Automated Post-Incident Policy Gap Analysis via Threat-Informed Evidence Mapping using Large Language Models

TL;DR

This paper presents an innovative framework using Large Language Models to automate post-incident cybersecurity reviews by analyzing logs, mapping threats, and identifying policy gaps, thereby enhancing efficiency and traceability.

Contribution

It introduces a unified, threat-informed LLM-based system that automates evidence analysis and policy gap detection in cybersecurity post-incident reviews, integrating multiple tools for end-to-end automation.

Findings

LLM-based pipeline effectively interprets log evidence.

System identifies security policy gaps and suggests remediation.

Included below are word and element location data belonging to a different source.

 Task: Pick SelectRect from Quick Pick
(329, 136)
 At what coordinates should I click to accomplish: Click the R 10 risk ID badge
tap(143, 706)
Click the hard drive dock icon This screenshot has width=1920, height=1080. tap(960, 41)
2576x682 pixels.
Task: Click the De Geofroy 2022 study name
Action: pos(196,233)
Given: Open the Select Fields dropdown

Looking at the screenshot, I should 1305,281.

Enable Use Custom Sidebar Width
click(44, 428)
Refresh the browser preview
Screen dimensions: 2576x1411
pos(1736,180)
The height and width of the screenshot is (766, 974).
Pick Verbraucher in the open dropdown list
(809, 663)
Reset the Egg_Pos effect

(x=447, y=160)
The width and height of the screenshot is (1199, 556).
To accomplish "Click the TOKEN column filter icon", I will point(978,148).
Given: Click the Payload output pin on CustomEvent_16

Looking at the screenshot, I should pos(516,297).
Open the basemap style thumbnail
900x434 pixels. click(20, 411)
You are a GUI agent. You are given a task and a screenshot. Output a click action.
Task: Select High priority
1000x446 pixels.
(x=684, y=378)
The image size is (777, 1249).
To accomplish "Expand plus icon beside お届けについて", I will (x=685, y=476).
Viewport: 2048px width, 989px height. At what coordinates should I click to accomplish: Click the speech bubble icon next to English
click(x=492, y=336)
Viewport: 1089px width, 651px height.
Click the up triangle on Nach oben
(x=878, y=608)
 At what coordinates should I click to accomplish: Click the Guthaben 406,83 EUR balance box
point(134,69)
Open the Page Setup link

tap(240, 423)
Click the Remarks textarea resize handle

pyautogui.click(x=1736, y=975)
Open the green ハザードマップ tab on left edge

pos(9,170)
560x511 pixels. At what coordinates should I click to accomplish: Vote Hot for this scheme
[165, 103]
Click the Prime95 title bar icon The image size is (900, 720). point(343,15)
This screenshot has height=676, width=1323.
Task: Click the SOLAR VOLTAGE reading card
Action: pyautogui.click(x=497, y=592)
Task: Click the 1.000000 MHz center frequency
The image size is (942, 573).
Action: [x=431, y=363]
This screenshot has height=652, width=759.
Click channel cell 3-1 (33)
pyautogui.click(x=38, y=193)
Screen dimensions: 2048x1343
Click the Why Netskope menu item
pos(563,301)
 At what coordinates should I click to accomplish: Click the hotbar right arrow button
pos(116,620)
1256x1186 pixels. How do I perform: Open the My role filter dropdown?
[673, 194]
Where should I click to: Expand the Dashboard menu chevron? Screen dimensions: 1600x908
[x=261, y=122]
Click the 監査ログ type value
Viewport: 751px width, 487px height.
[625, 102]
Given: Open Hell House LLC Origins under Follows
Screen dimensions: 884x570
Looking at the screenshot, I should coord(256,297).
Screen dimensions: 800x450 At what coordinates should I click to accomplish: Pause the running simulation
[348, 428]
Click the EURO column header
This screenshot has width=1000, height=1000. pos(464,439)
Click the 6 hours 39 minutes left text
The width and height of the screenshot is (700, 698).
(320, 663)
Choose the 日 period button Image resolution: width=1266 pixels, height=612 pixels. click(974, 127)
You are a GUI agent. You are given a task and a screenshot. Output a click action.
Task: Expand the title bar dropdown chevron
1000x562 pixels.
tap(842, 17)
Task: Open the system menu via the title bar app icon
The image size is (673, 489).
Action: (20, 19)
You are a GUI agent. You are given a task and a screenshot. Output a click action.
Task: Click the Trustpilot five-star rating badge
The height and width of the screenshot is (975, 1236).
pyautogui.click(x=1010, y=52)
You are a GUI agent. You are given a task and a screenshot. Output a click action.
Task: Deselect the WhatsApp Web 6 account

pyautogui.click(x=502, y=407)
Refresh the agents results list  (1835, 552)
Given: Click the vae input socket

Framework improves review efficiency and traceability.

Abstract

Cybersecurity post-incident reviews are essential for identifying control failures and improving organisational resilience, yet they remain labour-intensive, time-consuming, and heavily reliant on expert judgment. This paper investigates whether Large Language Models (LLMs) can augment post-incident review workflows by autonomously analysing system evidence and identifying security policy gaps. We present a threat-informed, agentic framework that ingests log data, maps observed behaviours to the MITRE ATT&CK framework, and evaluates organisational security policies for adequacy and compliance. Using a simulated brute-force attack scenario against a Windows OpenSSH service (MITRE ATT&CK T1110), the system leverages GPT-4o for reasoning, LangGraph for multi-agent workflow orchestration, and LlamaIndex for traceable policy retrieval. Experimental results indicate that the LLM-based pipeline can interpret log-derived evidence, identify insufficient or missing policy controls, and generate actionable remediation recommendations with explicit evidence-to-policy traceability. Unlike prior work that treats log analysis and policy validation as isolated tasks, this study integrates both into a unified end-to-end proof-of-concept post-incident review framework. The findings suggest that LLM-assisted analysis has the potential to improve the efficiency, consistency, and auditability of post-incident evaluations, while highlighting the continued need for human oversight in high-stakes cybersecurity decision-making.